This week, I went to Western Pennsylvania to visit my parents. As I like to do when I'm there, I went for a run through the forest every morning. The May green was exuberant, and I acknowledged the pull of non-urban life. In the city, I have to negotiate so many cars before I reach a path or a trail. The city is a dangerous obstacle course. Wouldn't it be nice to live in a place where I could run through the forest all the time, I think, until I remember the other problems I associate with the suburbs, with the need to drive everywhere at the top of the list. But the forest was beautiful. My only regret was to have missed the trillium, which I believe will be in bloom in a few weeks.
I also spent time with my father, who has moved into the dementia unit of the senior facility where he lives with my mother.

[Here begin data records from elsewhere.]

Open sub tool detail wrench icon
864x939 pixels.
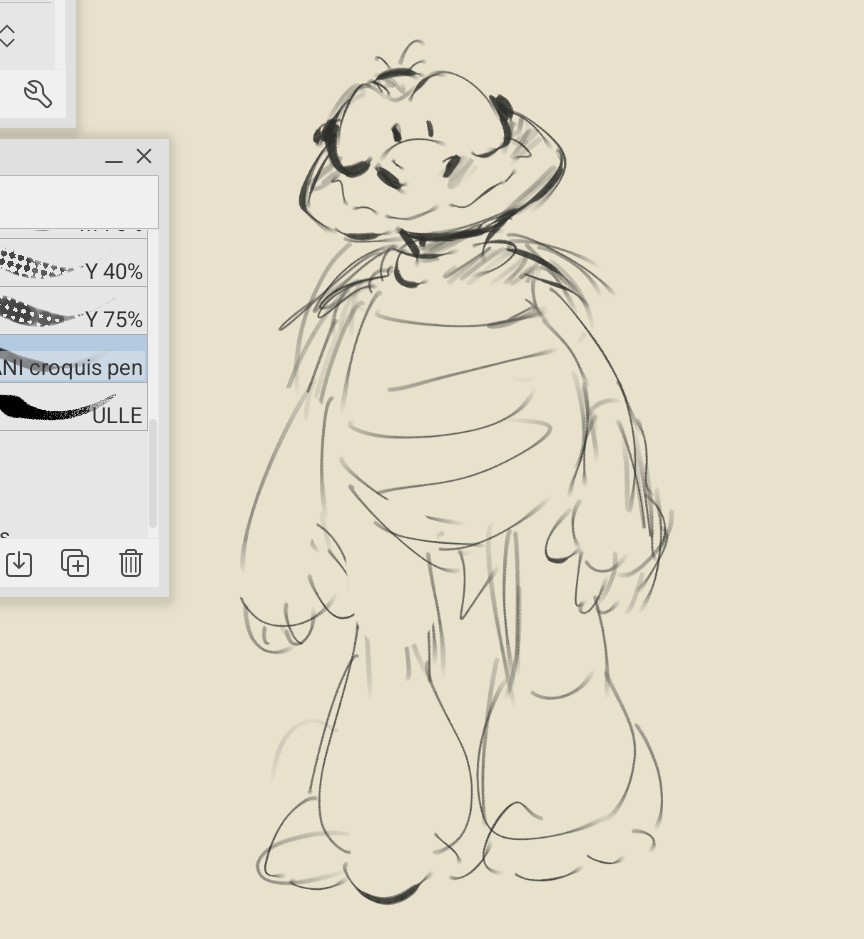point(37,94)
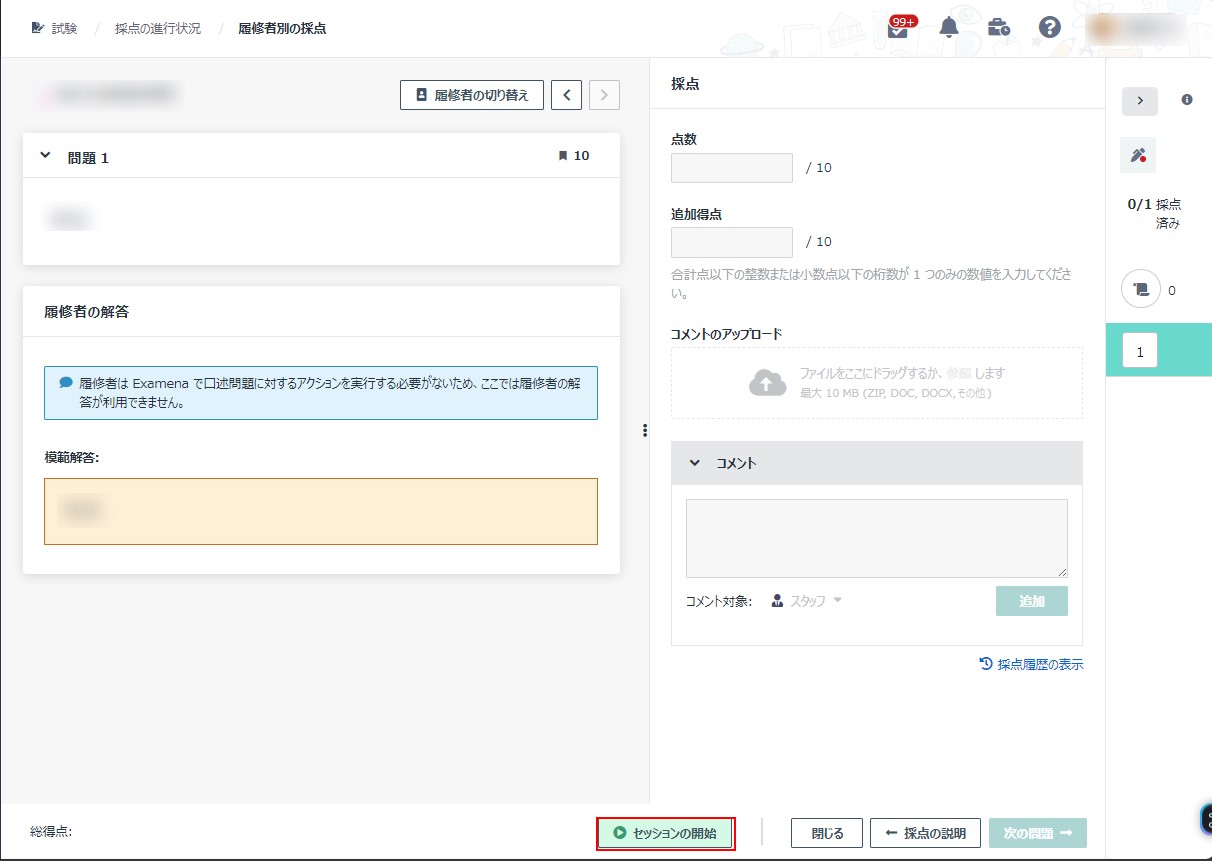This screenshot has height=861, width=1212.
Task: Go to previous student arrow
Action: [x=566, y=95]
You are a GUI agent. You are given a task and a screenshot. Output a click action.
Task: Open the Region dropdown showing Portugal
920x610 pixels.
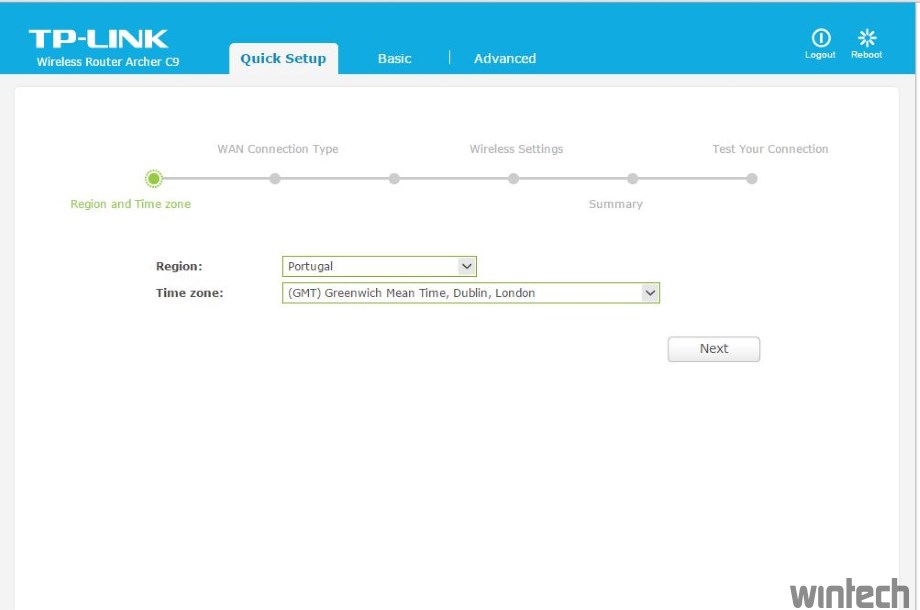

It turns out that dementia, at least in my father's case, is very different than what I expected. In some ways, it's clear he has dementia. He still recognizes me, but his short-term memory is almost completely gone. On the second day I saw him, he didn't realize I had arrived a day earlier and again asked about my flight. Physically, he's very frail and tentative. He tends to view the world around him -- and the problems he has with it (such as bad food from the dining hall) -- with a conspiratorial lens. (Is that a symptom of dementia or from years of watching Fox News? I'm not sure.) But he has an awareness of his condition that I found surprising and at times heartbreaking. He understands that he's losing his mind -- he will refer to it in those terms -- and he approaches his living situation with a kind of stoic resignation that's very much in keeping with his character. Other patients in his facility, by contrast, display very different symptoms: some are angry and easily agitated, some like to play with dolls, some spend their time staring into space. Some are not capable of speaking in logical sentences. My father, by contrast, is still able to hold a conversation, and he even played cards. He still likes to tell jokes, although there's often a child-like quality to his humor, like he's making fun of the adults in the room.
There's a part of me that hopes that his body gives out before his mind. It would be hard to see him without any capacity to talk or wise-crack the way he's always done.
The only certainty is that we're all on a path that leads us into the trees.